Nueve personas acusadas de un delito contra la salud pública admitieron este lunes los hechos en la Audiencia Provincial de Santa Cruz de Tenerife, logrando una notable reducción de sus condenas. El pacto con la Fiscalía evitó el ingreso en prisión de todos los procesados tras aplicarse una atenuante por el retraso acumulado en el proceso judicial.
El tribunal impuso penas de un año y medio de cárcel para ocho de los encausados, mientras que al noveno se le fijaron dos años de prisión. Inicialmente, el Ministerio Público solicitaba penas de entre cuatro y cuatro años y medio de cárcel.
La suspensión del ingreso en prisión queda condicionada a que ocho de los condenados no vuelvan a delinquir en un plazo de tres años, periodo que se eleva a cuatro años para el noveno implicado.
Por qué se redujeron las condenas del caso
El Ministerio Público aceptó rebajar sustancialmente la petición de penas al apreciarse la atenuante de dilaciones indebidas, dado que los hechos ocurrieron hace ocho años. Esta circunstancia también se tradujo en una rebaja de la sanción económica: la multa impuesta pasó de los cinco millones de euros iniciales a dos millones de euros para cada uno de los implicados.
La operación policial se remonta al 13 de julio de 2018, fecha en la que la Guardia Civil localizó una lancha neumática cargada con 1,4 toneladas de hachís repartidas en 53 fardos. La interceptación de la sustancia estupefaciente se produjo a once millas de la costa del municipio norteño de Icod de los Vinos. Según los informes técnicos, la droga presentaba una pureza de entre el 22% y el 40%, alcanzando un valor estimado en el mercado negro de dos millones de euros si se hubiese comercializado por kilos.
Cómo operaba la red de narcotráfico en Tenerife
La investigación fue desarrollada por el Equipo contra el Crimen Organizado (ECO) de Canarias, especializado en perseguir la introducción por vía marítima de sustancias prohibidas en el Archipiélago. Las pesquisas policiales se centraron desde el inicio en uno de los encausados, señalado como el presunto encargado de negociar y adquirir la mercancía en Marruecos.
La organización criminal mantenía un estricto reparto de tareas logísticas:
- Un grupo adquiría el hachís en origen y lo transportaba hacia las Islas.
- En alta mar, realizaban el trasbordo de la mercancía a una segunda embarcación con matrícula española para camuflar la actividad.
- El resto de los implicados coordinaba el desembarco seguro en el litoral de Tenerife y su posterior distribución.
Los planes de la banda sufrieron un contratiempo la noche anterior al arresto. Cuatro de los integrantes tenían previsto trasladar los fardos en un vehículo, pero una avería mecánica en la embarcación los obligó a posponer el desembarco un día entero, facilitando el despliegue de las fuerzas de seguridad.

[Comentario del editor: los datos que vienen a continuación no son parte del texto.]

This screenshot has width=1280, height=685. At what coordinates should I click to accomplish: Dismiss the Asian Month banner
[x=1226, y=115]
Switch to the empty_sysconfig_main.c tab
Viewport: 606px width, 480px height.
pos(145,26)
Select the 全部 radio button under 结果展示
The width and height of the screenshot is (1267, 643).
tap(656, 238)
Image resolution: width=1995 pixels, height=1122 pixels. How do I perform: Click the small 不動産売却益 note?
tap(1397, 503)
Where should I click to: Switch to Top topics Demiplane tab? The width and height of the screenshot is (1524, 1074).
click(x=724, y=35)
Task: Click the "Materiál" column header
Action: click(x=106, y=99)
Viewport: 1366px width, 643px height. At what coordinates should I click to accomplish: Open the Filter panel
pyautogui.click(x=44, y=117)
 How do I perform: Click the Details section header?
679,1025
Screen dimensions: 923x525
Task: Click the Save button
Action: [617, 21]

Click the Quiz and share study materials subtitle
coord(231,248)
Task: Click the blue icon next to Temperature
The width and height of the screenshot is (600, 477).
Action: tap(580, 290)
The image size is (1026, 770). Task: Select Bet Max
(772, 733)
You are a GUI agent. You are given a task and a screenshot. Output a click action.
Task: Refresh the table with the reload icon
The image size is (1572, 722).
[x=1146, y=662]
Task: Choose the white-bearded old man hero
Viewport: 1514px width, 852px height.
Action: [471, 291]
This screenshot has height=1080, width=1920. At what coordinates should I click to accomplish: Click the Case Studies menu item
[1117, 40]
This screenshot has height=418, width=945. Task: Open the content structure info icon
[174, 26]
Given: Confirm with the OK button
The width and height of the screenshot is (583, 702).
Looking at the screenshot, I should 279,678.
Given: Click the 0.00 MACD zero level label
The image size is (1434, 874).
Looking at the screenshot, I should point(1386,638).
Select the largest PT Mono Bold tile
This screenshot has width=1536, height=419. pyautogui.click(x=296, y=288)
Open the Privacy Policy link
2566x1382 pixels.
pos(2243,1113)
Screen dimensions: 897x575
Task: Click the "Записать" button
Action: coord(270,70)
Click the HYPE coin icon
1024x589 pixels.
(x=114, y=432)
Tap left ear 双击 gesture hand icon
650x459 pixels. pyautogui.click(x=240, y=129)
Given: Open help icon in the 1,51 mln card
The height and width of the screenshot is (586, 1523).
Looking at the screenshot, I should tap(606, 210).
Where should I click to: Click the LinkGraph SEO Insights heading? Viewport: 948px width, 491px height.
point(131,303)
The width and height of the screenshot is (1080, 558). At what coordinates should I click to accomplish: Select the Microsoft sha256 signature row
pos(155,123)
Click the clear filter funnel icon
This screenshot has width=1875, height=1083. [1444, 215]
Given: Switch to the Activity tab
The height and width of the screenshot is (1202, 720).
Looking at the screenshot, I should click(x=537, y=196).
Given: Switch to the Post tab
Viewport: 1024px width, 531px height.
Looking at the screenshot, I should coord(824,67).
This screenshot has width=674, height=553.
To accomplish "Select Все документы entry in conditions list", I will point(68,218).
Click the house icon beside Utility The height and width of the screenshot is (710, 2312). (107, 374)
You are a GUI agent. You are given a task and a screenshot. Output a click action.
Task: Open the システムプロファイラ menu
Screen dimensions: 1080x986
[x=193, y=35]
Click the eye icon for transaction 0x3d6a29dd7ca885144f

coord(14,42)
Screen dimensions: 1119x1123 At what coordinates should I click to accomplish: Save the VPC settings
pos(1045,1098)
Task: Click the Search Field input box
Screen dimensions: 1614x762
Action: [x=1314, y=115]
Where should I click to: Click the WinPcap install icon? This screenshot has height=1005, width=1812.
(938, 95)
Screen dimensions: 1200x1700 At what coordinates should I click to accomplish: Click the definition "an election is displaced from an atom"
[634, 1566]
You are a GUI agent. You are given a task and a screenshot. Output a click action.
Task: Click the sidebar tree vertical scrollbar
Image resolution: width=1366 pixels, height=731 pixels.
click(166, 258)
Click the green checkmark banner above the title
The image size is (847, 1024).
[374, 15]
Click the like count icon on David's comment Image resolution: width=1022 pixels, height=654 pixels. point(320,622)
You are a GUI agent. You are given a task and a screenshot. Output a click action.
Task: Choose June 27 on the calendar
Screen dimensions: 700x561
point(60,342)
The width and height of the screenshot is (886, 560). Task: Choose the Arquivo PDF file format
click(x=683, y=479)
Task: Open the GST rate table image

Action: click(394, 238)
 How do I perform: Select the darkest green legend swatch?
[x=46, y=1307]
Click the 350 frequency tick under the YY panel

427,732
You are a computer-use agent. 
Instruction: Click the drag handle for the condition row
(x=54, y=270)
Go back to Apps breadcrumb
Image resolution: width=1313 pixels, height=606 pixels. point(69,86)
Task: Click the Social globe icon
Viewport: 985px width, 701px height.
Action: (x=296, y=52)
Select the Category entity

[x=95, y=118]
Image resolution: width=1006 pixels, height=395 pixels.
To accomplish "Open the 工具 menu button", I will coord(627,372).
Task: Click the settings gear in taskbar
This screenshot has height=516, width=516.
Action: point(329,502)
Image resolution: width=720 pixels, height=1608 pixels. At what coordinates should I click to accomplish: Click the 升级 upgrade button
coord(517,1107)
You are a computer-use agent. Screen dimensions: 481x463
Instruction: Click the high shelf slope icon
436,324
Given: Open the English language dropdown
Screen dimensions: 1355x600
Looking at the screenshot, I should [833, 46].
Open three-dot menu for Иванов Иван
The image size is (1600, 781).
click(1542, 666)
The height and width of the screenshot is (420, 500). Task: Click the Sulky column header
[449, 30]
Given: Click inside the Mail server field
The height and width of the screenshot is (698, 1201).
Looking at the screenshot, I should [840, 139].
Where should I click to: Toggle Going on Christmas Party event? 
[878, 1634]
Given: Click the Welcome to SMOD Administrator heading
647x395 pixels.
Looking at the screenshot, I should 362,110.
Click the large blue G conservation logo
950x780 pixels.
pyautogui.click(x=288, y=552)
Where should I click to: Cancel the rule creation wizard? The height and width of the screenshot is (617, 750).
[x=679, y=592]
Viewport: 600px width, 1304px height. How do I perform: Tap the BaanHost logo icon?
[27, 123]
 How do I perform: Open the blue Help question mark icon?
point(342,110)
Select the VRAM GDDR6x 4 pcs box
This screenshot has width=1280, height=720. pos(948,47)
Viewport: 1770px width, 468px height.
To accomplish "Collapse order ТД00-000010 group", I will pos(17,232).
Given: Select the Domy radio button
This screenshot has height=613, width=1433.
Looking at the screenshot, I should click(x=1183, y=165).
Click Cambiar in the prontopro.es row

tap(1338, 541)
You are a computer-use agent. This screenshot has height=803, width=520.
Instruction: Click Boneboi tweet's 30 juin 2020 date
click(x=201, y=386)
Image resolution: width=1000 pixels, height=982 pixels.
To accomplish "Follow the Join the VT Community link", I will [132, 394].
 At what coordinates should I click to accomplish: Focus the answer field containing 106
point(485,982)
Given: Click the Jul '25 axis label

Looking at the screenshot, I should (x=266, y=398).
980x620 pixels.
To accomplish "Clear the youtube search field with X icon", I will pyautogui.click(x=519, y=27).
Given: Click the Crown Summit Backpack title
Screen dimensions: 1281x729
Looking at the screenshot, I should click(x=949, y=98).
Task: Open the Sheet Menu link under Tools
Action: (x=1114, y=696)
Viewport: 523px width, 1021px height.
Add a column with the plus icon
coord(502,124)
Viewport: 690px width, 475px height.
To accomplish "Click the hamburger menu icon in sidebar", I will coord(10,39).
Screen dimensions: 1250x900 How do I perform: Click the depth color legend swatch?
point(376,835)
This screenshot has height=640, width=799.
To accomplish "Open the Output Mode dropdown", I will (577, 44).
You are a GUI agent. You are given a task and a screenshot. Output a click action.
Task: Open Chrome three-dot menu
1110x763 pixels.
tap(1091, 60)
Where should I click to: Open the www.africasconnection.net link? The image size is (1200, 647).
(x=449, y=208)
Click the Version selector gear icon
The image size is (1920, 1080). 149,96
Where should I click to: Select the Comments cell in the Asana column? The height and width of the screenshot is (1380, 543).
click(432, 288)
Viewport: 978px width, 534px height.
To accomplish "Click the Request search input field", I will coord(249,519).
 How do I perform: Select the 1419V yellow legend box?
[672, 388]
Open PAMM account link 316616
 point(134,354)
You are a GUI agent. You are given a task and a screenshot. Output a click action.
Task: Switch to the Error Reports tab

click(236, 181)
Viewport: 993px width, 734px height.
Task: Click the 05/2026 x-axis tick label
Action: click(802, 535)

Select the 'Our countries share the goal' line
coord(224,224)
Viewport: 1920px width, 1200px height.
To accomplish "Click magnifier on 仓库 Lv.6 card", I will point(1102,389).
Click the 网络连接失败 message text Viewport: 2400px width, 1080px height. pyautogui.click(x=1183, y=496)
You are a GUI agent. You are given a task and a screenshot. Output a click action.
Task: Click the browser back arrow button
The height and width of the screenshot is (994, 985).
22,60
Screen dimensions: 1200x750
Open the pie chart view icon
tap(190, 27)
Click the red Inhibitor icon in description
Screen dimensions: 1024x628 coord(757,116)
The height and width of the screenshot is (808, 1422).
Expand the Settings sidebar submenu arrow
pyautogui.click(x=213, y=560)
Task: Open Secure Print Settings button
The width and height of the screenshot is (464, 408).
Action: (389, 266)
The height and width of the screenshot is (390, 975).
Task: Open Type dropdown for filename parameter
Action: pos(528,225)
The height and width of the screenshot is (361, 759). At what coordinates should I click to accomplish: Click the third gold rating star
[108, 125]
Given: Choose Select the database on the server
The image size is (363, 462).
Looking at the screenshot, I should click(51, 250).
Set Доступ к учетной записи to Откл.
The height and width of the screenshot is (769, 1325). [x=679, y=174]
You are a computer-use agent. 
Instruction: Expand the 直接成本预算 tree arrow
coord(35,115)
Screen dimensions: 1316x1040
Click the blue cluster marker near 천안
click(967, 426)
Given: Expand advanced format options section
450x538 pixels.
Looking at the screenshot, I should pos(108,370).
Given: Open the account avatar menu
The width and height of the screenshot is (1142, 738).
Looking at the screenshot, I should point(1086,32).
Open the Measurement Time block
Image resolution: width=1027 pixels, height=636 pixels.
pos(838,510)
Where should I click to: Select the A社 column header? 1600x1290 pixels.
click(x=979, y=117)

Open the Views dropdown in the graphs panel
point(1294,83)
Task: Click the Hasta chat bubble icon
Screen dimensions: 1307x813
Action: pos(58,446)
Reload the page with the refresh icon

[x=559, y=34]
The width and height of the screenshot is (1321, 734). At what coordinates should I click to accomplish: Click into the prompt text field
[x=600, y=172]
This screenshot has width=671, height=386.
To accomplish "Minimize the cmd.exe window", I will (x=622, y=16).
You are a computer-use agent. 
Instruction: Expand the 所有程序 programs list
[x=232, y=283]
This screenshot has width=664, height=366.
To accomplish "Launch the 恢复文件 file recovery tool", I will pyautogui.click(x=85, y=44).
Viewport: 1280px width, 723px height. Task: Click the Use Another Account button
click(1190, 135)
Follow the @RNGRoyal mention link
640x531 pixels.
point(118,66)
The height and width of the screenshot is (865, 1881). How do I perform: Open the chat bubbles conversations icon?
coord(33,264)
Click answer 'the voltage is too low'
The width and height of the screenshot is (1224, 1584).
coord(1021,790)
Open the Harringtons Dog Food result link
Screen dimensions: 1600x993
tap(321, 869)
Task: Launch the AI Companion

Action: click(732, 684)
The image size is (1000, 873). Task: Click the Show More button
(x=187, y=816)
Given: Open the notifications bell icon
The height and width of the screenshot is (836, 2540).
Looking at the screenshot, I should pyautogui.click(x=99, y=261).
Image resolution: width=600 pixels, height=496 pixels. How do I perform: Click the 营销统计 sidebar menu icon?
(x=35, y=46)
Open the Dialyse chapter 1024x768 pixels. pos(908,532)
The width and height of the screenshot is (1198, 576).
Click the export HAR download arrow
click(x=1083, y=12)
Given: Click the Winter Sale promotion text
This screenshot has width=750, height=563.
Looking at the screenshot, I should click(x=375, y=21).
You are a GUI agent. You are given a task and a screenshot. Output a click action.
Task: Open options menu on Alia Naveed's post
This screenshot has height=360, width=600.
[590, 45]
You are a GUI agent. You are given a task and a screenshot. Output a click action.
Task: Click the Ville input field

Arrestos en el muelle y pruebas intervenidas
La intervención de la Guardia Civil sorprendió a dos de los tripulantes a bordo de la lancha, mientras un tercer miembro realizaba tareas de vigilancia desde tierra firme. Este último logró huir a pie al percatarse del despliegue policial, aunque fue identificado con posterioridad.
Los agentes arrestaron a otro de los integrantes cuando trataba de acceder a las instalaciones del muelle. Los tres restantes fueron interceptados en el interior de un automóvil de la organización. En los registros efectuados se intervinieron terminales móviles, documentación, contratos de alquiler, dinero en efectivo y anotaciones manuscritas con números de teléfono y cifras que correspondían a coordenadas geográficas de navegación.